The urinary catheter and any drains are kept for several days according to the instructions of your urologist. Analgesics are prescribed if needed. The injection of anticoagulants for the prevention of venous thrombosis can be performed depending on the type of intervention and your risk factors.

The necessary hospitalization is usually a few days. The discharge is made after checking that the consequences of the operation are good: clear urine, good evacuation of the bladder, absence of signs of infection. Oral analgesic treatment, anticoagulant treatment and local care are prescribed upon discharge depending on your situation. The duration of the work stoppage is adapted to the type of intervention.

After the operation, you are advised to avoid heavy exertion. In the event of persistent urinary burns, cloudy urine, fever, significant difficulty in urinating, significant pain or discharge from the surgical site, you should consult your doctor or urologist. The presence of blood in the urine in large quantities or with clots may require the placement of a urinary catheter with declotting and a new hospitalization.

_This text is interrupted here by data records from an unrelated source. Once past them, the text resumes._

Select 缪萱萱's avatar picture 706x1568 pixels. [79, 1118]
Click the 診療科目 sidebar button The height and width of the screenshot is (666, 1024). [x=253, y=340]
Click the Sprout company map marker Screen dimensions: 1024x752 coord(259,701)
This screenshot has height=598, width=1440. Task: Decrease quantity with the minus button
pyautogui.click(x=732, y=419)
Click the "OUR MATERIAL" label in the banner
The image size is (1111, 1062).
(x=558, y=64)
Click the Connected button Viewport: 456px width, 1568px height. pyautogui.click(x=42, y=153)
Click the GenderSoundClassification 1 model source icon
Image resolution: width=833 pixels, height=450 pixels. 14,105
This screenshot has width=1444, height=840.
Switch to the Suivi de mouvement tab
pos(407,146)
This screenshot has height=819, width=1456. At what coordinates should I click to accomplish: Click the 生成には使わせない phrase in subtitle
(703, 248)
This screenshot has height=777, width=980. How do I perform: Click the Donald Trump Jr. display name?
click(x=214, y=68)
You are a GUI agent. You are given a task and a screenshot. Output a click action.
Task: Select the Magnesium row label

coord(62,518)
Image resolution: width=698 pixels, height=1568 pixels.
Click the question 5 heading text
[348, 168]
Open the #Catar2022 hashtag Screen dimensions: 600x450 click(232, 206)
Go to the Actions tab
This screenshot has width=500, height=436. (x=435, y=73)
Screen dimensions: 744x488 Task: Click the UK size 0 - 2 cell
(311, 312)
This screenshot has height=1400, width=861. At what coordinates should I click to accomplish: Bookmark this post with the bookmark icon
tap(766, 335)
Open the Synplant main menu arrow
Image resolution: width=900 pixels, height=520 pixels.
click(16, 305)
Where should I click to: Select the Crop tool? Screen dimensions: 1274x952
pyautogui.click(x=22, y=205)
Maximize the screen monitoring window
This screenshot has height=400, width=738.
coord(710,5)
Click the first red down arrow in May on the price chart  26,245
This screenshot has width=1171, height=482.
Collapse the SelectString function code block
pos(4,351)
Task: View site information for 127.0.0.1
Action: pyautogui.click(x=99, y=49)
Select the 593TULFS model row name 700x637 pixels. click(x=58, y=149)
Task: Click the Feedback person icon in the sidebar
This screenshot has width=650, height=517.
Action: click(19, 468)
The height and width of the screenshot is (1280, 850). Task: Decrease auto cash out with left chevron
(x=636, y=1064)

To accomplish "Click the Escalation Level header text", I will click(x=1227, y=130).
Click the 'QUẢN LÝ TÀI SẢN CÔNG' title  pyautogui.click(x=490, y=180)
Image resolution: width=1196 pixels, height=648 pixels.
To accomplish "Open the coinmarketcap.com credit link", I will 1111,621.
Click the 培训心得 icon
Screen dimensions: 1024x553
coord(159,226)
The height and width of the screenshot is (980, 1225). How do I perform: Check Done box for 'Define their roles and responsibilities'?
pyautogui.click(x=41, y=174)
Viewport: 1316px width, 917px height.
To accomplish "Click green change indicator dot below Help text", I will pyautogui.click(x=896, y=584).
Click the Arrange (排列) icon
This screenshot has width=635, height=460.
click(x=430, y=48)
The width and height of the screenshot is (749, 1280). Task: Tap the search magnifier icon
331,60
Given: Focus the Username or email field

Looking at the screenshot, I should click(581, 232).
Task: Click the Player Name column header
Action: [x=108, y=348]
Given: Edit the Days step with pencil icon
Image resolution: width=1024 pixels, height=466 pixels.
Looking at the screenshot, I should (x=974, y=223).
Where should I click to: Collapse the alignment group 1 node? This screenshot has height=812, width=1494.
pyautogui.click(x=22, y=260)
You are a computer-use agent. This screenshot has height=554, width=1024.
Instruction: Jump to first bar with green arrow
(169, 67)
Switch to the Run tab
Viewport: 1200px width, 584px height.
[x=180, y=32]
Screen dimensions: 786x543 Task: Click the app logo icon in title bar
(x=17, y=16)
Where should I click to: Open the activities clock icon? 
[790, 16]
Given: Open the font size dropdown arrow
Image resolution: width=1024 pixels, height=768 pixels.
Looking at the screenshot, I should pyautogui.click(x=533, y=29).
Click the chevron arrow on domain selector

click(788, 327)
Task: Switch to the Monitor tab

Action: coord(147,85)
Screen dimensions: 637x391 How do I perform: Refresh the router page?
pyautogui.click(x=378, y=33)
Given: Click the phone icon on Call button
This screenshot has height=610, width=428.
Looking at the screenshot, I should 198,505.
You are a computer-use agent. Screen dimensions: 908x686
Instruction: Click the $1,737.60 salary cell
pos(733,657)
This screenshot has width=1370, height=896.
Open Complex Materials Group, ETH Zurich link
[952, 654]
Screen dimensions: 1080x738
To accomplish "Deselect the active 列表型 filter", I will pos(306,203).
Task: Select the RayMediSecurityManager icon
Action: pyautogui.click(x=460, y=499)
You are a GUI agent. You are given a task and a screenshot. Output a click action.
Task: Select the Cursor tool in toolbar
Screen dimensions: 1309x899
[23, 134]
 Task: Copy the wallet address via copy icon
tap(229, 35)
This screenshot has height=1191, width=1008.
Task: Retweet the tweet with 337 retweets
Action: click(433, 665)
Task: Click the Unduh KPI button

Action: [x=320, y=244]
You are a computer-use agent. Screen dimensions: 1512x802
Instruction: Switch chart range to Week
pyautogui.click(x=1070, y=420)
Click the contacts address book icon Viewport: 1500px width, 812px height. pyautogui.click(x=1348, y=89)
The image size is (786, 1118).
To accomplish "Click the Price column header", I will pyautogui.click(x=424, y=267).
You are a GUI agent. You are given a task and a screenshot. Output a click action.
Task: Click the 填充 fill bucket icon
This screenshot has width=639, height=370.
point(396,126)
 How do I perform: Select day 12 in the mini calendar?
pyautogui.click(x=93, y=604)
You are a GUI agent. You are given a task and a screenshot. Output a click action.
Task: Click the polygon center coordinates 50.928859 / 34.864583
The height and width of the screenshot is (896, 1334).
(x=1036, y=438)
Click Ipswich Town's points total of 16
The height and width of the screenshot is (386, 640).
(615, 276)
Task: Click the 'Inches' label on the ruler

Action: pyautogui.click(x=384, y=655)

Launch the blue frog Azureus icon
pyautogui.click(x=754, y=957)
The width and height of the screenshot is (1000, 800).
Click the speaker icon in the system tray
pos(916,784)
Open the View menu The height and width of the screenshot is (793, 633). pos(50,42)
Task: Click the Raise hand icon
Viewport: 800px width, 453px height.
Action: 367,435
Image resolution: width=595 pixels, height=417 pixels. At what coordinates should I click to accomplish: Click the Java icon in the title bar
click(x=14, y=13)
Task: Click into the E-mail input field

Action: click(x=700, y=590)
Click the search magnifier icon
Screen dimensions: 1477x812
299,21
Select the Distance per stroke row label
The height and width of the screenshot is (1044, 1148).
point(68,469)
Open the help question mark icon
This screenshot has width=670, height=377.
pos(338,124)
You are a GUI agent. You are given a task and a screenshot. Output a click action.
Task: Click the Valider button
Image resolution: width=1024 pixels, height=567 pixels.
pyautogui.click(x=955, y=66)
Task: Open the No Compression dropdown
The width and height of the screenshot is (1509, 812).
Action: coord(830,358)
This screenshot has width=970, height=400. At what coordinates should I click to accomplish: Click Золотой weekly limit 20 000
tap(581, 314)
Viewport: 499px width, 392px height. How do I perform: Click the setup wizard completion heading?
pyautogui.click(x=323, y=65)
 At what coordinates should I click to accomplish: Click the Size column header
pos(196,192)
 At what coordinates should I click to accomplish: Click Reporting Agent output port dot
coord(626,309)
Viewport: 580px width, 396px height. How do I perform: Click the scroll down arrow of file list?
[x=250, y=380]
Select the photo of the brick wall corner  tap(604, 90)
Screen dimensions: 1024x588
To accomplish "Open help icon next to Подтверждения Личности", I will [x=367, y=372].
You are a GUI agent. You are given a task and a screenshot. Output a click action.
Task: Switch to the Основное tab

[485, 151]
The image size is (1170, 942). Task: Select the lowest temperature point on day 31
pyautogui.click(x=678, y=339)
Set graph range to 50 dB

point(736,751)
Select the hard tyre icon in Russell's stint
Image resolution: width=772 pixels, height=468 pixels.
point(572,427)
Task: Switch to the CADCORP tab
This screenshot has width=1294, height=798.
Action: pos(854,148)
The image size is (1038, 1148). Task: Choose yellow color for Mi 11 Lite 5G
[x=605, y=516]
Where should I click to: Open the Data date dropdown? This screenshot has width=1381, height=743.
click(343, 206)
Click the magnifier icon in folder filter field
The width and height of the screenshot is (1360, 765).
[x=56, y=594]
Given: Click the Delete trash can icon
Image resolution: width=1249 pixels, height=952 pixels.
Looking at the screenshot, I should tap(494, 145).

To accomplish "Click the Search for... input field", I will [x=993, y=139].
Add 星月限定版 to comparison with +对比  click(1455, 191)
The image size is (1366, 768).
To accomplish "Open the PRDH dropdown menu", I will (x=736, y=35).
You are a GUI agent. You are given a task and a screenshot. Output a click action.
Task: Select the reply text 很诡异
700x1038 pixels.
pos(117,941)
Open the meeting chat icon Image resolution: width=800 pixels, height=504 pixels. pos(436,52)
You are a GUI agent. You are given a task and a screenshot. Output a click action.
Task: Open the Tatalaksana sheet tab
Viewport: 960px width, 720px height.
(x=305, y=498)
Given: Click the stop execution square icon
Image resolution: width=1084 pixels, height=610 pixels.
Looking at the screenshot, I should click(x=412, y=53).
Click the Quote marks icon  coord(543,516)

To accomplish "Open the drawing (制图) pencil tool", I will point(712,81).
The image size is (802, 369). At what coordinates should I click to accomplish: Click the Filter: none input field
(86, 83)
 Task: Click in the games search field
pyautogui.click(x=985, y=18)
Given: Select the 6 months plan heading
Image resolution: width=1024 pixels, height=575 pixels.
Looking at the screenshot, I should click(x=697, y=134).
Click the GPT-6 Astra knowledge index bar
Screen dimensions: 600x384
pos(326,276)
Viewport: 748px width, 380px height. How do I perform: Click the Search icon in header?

A follow-up consultation is scheduled in the weeks following the operation.

Risks and Complications

The results of this surgery allowing the complete ablation of stones are excellent. In the majority of cases, the intervention which is proposed to you takes place without complication. However, any surgical procedure involves a number of risks and complications described below:

Some complications are related to your general condition and the anesthesia; they will be explained to you during the preoperative consultation with the anesthesiologist or the surgeon and are possible in any surgical procedure.

Your urologist is at your disposal for any information.

Complications directly related to the procedure are rare, but possible:

During the operation:

  • Risk of injury and perforation of the bladder wall during an endoscopy procedure.
  • Need to interrupt the endoscopic intervention and re-intervene secondarily.

After the procedure:

  • Pains: they are generally minimal and limited to a few days following the intervention. A painful pelvic bottom can last for a few weeks.
  • Infections: urinary or surgical site infection.
  • Pelvic hematoma.
  • Lack of healing of the bladder: the wall of the bladder may not be sealed or heal poorly, allowing urine to spill around the bladder, in the small pelvis. These situations require the prolonged maintenance of a urinary catheter and in certain cases, a re-intervention.
  • Vesicocutaneous fistula: after open surgery, a communication can form between the bladder and the skin with urine flow, requiring prolonged maintenance of a urinary catheter and in some cases, a re-intervention.
  • Voiding disorders: type of urgent need to urinate, most often transient. Their persistence long after the intervention requires a new assessment.
  • Urethral stricture: After endoscopic surgery, even minor injuries to the urethral canal can cause the urethra to narrow.
  • Sexuality: This operation usually does not affect sexuality.
  • To these complications are added those of the act possibly carried out to treat the cause of the disease (adenectomy high route or endoscopic resection of the prostate).